MAKE SURE YOU UNDERSTAND GLOBALIZATION
TFT: In your book, are you speaking to the Steve Ballmers and other CEOs who are making these decisions?
RV: Absolutely, yes. There is a lot at stake. American companies have this unprecedented opportunity in emerging markets and they’re busy squandering it. That’s a problem. It’s also a problem for these countries. India needs these companies to come and bring in investments, technology, capability, jobs. And we’re busy scaring them away. I want to see if we can at least get people thinking a little bit differently…. What passes for globalization in emerging market strategy today is skimming the cream off 100 countries. That’s a great strategy, but one day there’s going to be no cream. And you’re going to be really screwed.
TFT: What is Google is doing in India? Is it essentially the same products and service they’re promoting here?
RV: They are tailoring it. Google has a couple of huge advantages. Their pricing model is free, at least to the consumer and the user. ‘Free’ has enormous appeal in emerging markets. The second thing is phones. It’s Android everywhere. The big issue in India for Google is that the broadband infrastructure is just pathetic. So they’re doing everything possible to just get broadband going, working with telecom providers, the regulators and so forth. I think they’re a couple of years away from the big breakthrough. When that happens, they’re going to be an unstoppable force in their business. Unstoppable.

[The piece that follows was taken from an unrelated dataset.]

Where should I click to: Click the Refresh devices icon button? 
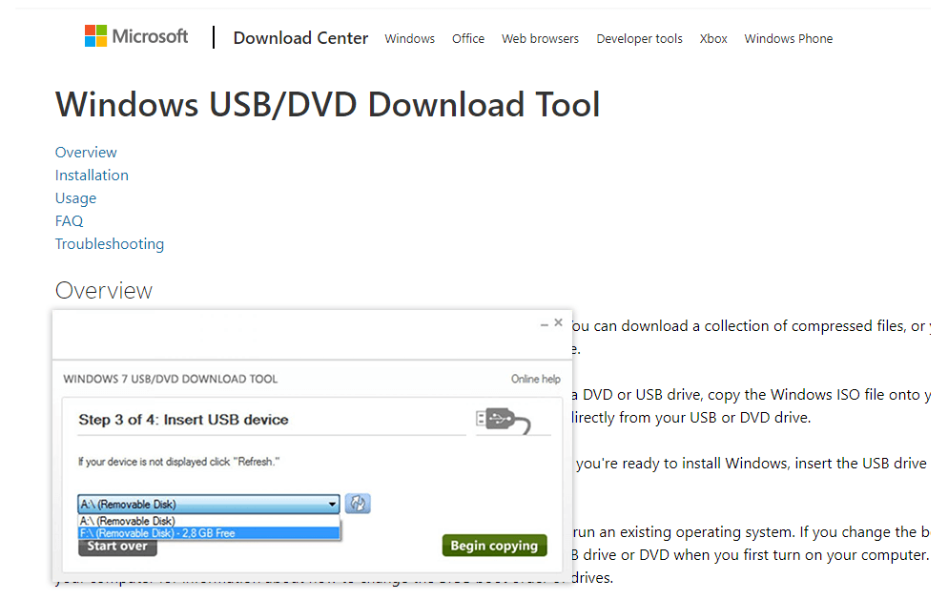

P.S. GO UP AGAINST BILL GATES … IF YOU DARE
TFT: One last thing: We heard you won a bet against Bill Gates?
RV: With Bill, at some point you have to go head to head, toe to toe with him, and then you get respect. Until then, you’re just a flunky. And most people find that an intimidating experience. So it was about 2006, Melinda [Gates] had come as well, and we were flying on his plane from Delhi to Chennai. And it was late at night, he was tired and irritated, and we got into an argument. I refused to back down. After about 10 minutes he said, Well, gee, I guess you’re right. He was beginning to sulk about it a bit, and then Melinda sort of looks to him and says, So Bill, what do you do? He ignores her. Bill, what do you do? And then she passed him a dollar bill and he wrote on it, “I was wrong – Bill Gates” and I framed it. It was a dollar – but it’s a valuable dollar.